In an election season dominated by the Tea Party and its cries to repeal Obamacare Courtney found a constituency Monday that supports federal health care reform.
Courtney met with members of the Undergraduate Student Government (USG) and the Connecticut Public Interest Research Group (ConnPIRG), a statewide non-profit, non-partisan public interest advocacy group.
Six federal provisions of the Patient Protection and Affordable Care Act take effect September 23, although Courtney said many Connecticut businesses did not wait to implement the changes. Students and Courtney lauded the provision that extends insurance coverage for young adults up to age 26 on their family’s plan.
“For Connecticut families, the law means one thing,” said ConnPIRG student leader Ethan Senack. “They can breathe easier because affordable coverage for their sons and daughters is within reach.”
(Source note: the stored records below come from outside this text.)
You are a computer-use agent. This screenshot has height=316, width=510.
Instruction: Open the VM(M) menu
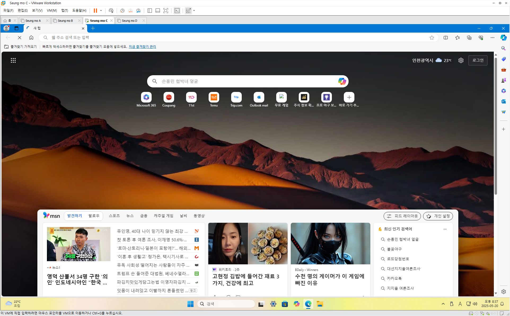click(52, 11)
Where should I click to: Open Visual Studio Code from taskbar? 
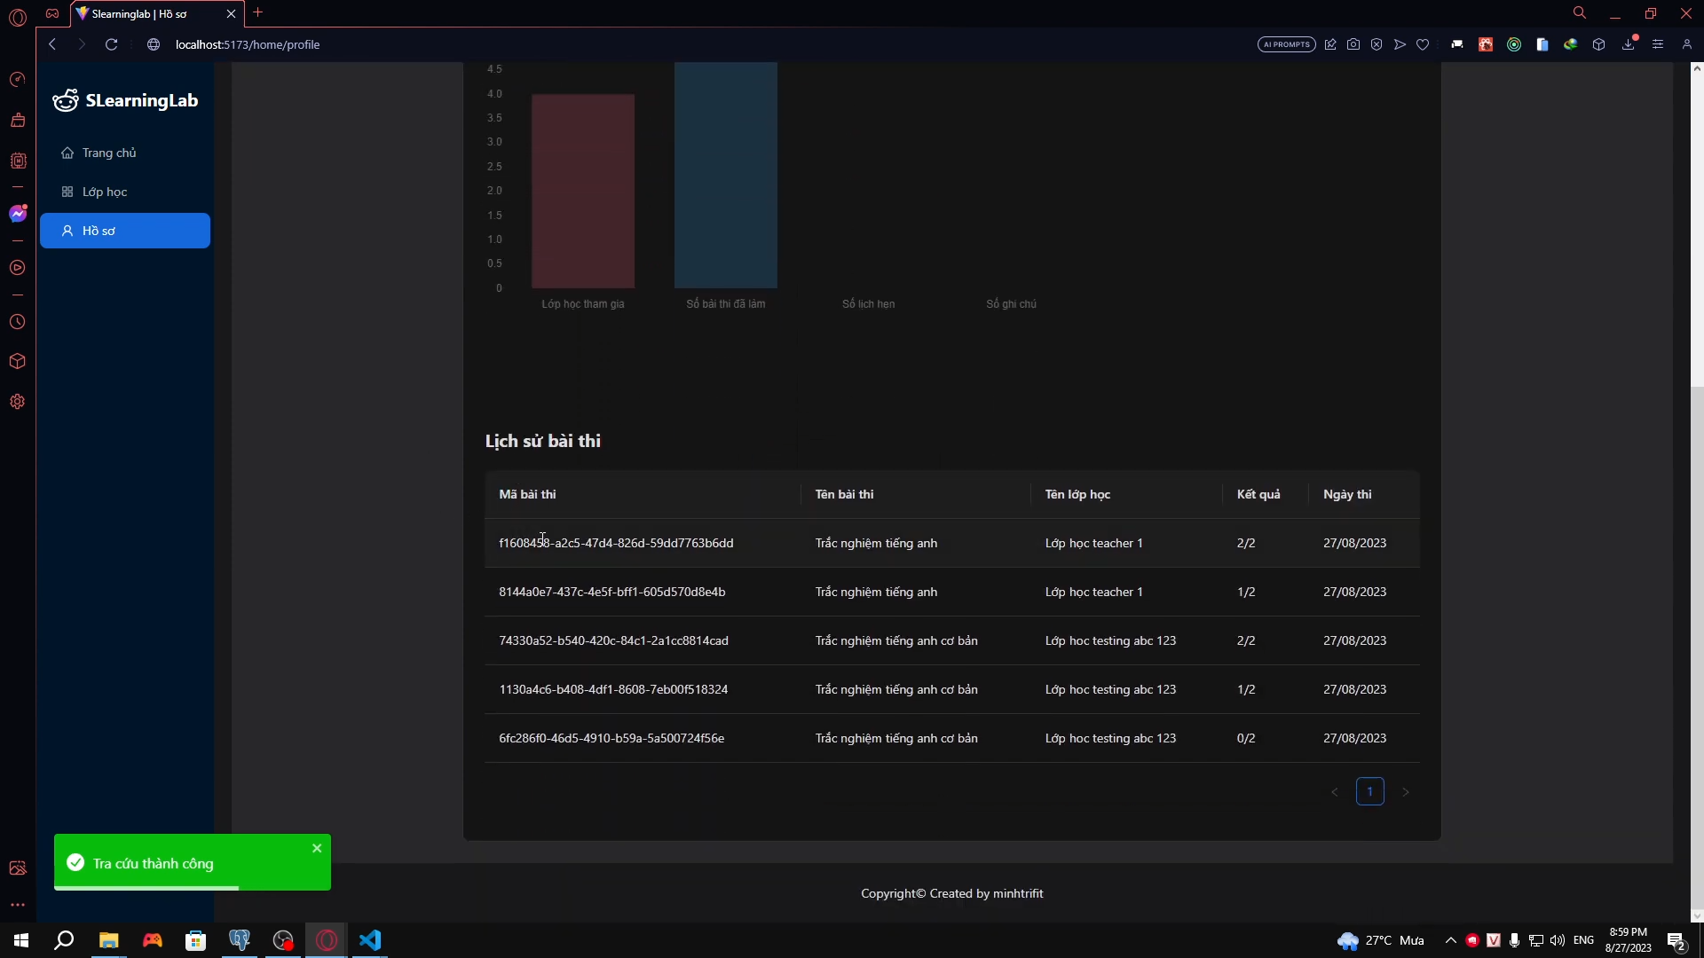tap(370, 940)
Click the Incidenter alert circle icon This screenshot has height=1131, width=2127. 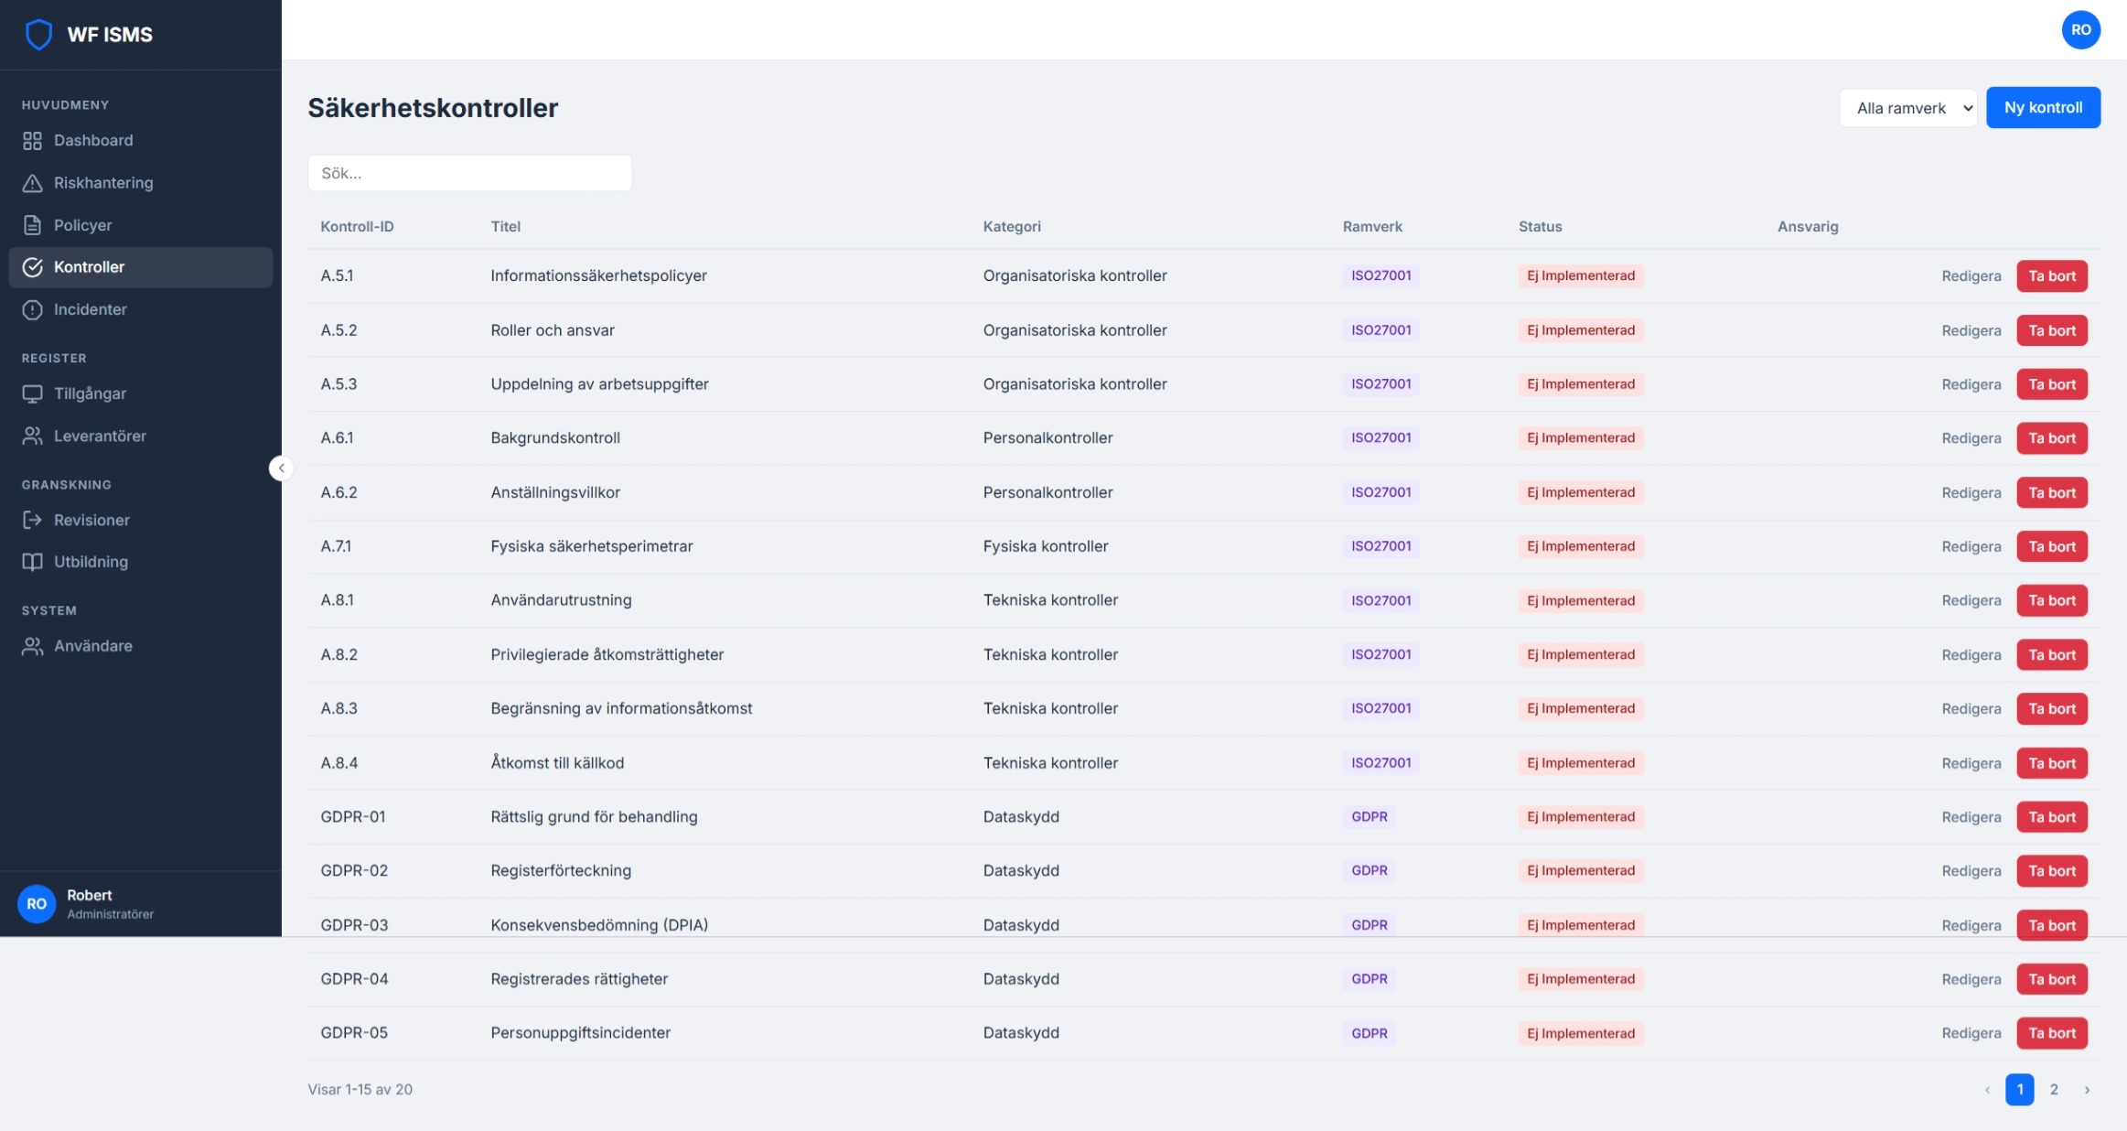click(32, 309)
“This is a watershed week,” Courtney said. “For the demographic of people in their 20s, there is still a need for coverage. Unfortunately, bad things can happen to people even in their 20s.”
He used his brother Phil as an unfortunate example. Phil Courtney died at age 26 from lymphoma, leaving behind a wife and a baby.
“This is an absolutely essential provision of the new health insurance reform law,” he said. “Recent graduates face a lot of pressure in this challenging economy without also having to worry about finding and paying for their own insurance.”
ConnPIRG estimates 9,050 Connecticut young adults and families could benefit from the provision. Both in-and out-of-state full-time students and young adults without an employer-sponsored insurance plan will continue receiving coverage.
Steven Waslo, a student and member of ConnPIRG, said the extended age limit helped his family. His sister faced a grim neurological diagnosis while in college.
“Basically, without health care reform, my sister wouldn’t be alive today,” he said. “The whole time the country was figuring out health care reform, my sister was suffering. She was 21 at the time and scheduled to be dropped from my parent’s insurance. New health care reform saved us from bankruptcy or selling our house.”
Courtney said medical bills often drive young adults and families into bankruptcy.
“These are real, concrete changes,” he said. “This is going to help people gain confidence and comfort that this is a bill that will help.”
Courtney and student leaders also walked around campus handing out ConnPIRG’s new consumer guide, “The Young Person’s Guide to Health Insurance.” The guide features advice, coverage options, consumer protection information and an introductory letter from President Barack Obama.
Former news anchor Janet Peckinpaugh, the Republican who is challenging Courtney in November, has said she will seek to repeal federal health care reform if elected.